Le sujet sensible de la sécurité mobile

Avec le phénomène de mobilité des collaborateurs et les connexions multiples au cloud, la question de la sécurité des smartphones, plus épineuse que celle des PC, a été remise sur la table. De fait, le smartphone est encore trop souvent le parent pauvre de la sécurité. De nombreuses entreprises, de toutes tailles, ne disposent pas d’une charte de téléphonie claire, si toutefois elles en ont une, alors qu’elles ont une charte informatique détaillée… ce qui interroge en pleine ère du travail hybride ! « À l’époque de BlackBerry, tout était plus simple : les mobiles ne coûtaient pas cher, brassaient peu de données et tout était sécurisé par le serveur de BlackBerry, une plateforme MDM (Mobile Device Management), se souvient Pascal Lenchant. Lorsque les déboires ont commencé pour l’entreprise canadienne au début des années 2010, les entreprises se sont équipées en iPhones et smartphones Android. Elles ont évolué pendant près de 10 ans sans vraiment sécuriser les données et les contenus. » Avec un écosystème ouvert, qui repose sur les applications, et des systèmes d’exploitation très vulnérables remplis de failles de sécurité, ce type de smartphones est très exposé aux cyberattaques et au vol des données.
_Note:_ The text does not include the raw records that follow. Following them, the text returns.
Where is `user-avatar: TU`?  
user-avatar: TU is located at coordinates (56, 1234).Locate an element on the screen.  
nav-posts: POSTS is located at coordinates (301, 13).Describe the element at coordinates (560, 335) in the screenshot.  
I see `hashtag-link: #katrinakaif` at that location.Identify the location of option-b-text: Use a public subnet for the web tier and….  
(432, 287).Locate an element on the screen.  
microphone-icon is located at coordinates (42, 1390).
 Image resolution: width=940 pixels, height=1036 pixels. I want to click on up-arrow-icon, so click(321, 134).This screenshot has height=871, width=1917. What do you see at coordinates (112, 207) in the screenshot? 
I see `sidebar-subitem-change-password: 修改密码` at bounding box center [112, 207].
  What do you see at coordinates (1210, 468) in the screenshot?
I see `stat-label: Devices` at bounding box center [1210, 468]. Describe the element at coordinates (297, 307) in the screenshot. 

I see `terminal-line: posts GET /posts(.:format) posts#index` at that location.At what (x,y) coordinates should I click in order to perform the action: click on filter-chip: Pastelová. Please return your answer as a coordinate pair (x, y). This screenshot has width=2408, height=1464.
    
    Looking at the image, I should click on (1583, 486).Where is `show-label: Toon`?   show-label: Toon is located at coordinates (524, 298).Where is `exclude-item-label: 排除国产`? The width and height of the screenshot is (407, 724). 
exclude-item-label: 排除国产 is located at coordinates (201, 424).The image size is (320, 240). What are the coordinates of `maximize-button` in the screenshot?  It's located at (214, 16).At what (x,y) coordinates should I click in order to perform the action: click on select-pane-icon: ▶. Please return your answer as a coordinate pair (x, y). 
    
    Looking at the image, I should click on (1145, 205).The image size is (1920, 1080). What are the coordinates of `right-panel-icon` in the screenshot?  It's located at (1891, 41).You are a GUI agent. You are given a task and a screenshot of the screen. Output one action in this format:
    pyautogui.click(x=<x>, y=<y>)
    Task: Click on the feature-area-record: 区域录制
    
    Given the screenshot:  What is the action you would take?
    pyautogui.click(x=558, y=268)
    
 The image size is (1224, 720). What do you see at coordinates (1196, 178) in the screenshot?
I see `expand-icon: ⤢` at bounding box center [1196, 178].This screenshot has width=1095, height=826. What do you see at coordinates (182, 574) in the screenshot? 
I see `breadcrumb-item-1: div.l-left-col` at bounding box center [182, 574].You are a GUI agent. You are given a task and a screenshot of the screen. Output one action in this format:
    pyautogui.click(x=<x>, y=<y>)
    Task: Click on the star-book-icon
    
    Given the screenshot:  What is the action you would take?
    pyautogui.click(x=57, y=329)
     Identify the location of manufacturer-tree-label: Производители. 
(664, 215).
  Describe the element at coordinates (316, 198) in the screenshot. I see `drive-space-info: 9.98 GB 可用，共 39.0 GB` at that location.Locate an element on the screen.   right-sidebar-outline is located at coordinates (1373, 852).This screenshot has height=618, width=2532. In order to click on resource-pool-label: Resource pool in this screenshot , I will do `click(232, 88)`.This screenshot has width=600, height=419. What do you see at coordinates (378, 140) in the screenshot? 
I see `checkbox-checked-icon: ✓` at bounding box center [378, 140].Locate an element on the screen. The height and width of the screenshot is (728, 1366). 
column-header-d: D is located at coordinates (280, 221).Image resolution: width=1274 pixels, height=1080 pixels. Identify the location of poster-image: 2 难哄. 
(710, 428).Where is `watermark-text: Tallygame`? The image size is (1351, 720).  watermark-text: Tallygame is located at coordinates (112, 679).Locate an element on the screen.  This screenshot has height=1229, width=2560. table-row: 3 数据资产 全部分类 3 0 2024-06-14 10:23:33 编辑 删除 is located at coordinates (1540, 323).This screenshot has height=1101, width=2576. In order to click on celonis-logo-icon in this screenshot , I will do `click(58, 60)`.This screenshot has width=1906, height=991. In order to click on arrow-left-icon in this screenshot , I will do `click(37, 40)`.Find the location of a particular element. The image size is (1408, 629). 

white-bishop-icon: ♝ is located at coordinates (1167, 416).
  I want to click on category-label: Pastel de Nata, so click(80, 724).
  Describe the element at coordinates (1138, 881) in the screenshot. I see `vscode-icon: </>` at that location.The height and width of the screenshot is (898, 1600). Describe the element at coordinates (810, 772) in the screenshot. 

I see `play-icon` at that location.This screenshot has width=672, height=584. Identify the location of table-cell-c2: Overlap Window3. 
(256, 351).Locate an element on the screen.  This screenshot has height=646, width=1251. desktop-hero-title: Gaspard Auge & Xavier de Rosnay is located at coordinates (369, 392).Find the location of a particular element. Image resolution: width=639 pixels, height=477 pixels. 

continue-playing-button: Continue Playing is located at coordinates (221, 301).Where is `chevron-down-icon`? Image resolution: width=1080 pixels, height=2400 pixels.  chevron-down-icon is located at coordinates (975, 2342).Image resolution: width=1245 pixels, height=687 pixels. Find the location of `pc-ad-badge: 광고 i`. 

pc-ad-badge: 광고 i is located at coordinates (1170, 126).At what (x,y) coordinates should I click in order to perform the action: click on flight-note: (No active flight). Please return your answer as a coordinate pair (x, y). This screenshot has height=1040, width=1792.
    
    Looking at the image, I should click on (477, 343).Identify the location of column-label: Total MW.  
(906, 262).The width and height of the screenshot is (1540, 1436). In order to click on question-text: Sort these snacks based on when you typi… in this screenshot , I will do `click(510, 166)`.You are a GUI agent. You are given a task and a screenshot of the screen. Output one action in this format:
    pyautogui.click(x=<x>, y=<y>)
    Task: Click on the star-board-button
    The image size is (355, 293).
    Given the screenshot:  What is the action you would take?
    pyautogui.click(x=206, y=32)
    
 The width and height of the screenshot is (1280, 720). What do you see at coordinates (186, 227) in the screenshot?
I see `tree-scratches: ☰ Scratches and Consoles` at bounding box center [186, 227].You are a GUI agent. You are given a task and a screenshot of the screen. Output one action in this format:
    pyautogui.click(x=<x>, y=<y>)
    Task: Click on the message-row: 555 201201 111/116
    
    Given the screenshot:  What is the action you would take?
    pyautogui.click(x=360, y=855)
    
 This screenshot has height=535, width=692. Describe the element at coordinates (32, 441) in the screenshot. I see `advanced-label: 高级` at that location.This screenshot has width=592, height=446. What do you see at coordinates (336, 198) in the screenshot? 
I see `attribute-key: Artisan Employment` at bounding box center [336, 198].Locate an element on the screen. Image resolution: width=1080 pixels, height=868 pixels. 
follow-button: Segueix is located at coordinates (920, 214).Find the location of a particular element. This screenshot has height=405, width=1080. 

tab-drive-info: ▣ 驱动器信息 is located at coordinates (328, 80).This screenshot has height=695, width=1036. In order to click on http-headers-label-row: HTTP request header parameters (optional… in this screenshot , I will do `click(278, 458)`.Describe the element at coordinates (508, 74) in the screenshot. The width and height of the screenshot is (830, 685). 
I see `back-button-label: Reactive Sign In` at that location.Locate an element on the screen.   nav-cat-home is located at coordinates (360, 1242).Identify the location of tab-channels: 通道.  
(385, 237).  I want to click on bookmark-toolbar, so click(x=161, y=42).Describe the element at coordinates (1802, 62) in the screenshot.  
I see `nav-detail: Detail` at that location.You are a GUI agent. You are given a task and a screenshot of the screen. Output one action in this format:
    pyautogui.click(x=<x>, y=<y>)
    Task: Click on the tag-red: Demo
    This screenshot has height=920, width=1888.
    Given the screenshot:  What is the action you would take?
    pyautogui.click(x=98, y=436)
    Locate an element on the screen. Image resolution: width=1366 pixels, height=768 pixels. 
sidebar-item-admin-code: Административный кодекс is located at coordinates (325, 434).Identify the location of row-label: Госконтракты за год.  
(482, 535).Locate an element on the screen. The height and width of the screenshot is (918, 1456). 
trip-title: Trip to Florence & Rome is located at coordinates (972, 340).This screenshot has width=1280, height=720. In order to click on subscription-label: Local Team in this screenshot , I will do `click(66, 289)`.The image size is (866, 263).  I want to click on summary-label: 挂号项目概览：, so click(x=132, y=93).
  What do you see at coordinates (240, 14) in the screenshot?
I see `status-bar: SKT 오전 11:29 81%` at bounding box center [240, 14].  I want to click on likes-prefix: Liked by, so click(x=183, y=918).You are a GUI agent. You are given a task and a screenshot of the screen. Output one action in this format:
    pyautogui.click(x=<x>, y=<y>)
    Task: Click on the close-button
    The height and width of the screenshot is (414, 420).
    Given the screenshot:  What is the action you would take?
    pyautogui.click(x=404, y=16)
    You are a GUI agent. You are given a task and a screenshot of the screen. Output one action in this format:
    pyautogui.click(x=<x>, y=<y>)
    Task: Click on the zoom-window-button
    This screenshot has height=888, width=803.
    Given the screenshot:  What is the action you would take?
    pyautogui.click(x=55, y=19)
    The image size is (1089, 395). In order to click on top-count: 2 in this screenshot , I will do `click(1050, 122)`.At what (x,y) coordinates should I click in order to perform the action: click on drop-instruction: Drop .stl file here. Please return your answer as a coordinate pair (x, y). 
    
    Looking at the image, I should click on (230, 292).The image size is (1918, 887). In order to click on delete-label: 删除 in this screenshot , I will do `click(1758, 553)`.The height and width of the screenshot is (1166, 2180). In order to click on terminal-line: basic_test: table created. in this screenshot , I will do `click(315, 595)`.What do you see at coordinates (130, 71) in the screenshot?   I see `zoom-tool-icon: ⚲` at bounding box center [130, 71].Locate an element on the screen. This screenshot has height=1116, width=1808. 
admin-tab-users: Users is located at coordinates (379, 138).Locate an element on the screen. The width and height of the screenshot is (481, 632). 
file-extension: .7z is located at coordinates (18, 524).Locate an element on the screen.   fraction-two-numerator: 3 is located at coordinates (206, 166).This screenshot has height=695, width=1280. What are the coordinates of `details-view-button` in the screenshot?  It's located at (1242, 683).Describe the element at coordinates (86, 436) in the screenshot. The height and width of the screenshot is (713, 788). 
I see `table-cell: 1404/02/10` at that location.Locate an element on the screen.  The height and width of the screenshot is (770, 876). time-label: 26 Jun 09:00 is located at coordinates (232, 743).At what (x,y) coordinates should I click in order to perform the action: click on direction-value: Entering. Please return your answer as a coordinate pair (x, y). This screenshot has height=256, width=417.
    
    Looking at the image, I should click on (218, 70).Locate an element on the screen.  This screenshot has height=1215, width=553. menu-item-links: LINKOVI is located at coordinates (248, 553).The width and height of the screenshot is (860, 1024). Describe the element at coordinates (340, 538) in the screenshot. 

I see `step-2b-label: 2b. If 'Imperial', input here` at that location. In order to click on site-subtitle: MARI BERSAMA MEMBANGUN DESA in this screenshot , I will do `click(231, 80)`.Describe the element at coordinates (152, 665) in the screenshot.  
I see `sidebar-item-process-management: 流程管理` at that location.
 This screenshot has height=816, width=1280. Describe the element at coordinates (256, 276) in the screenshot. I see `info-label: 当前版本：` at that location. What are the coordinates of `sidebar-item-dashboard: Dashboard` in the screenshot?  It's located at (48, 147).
Un sujet sécuritaire sur lequel Microsoft aurait pu être compétent fort de son expérience historique sur ses systèmes d’exploitation. Pour Jean-Baptiste Pecchi de Dstny, les années 2000 à 2020 marquent l’échec du géant du logiciel à se positionner sur les OS mobiles : « Avec un OS aussi répandu et intégré que Windows, c’est incroyable que Microsoft n’ait pas réussi ce pari. Ils ont depuis corrigé le tir, mais à l’époque ils n’étaient pas encore dans la démarche collaborative et ouverte qu’ils ont aujourd’hui ».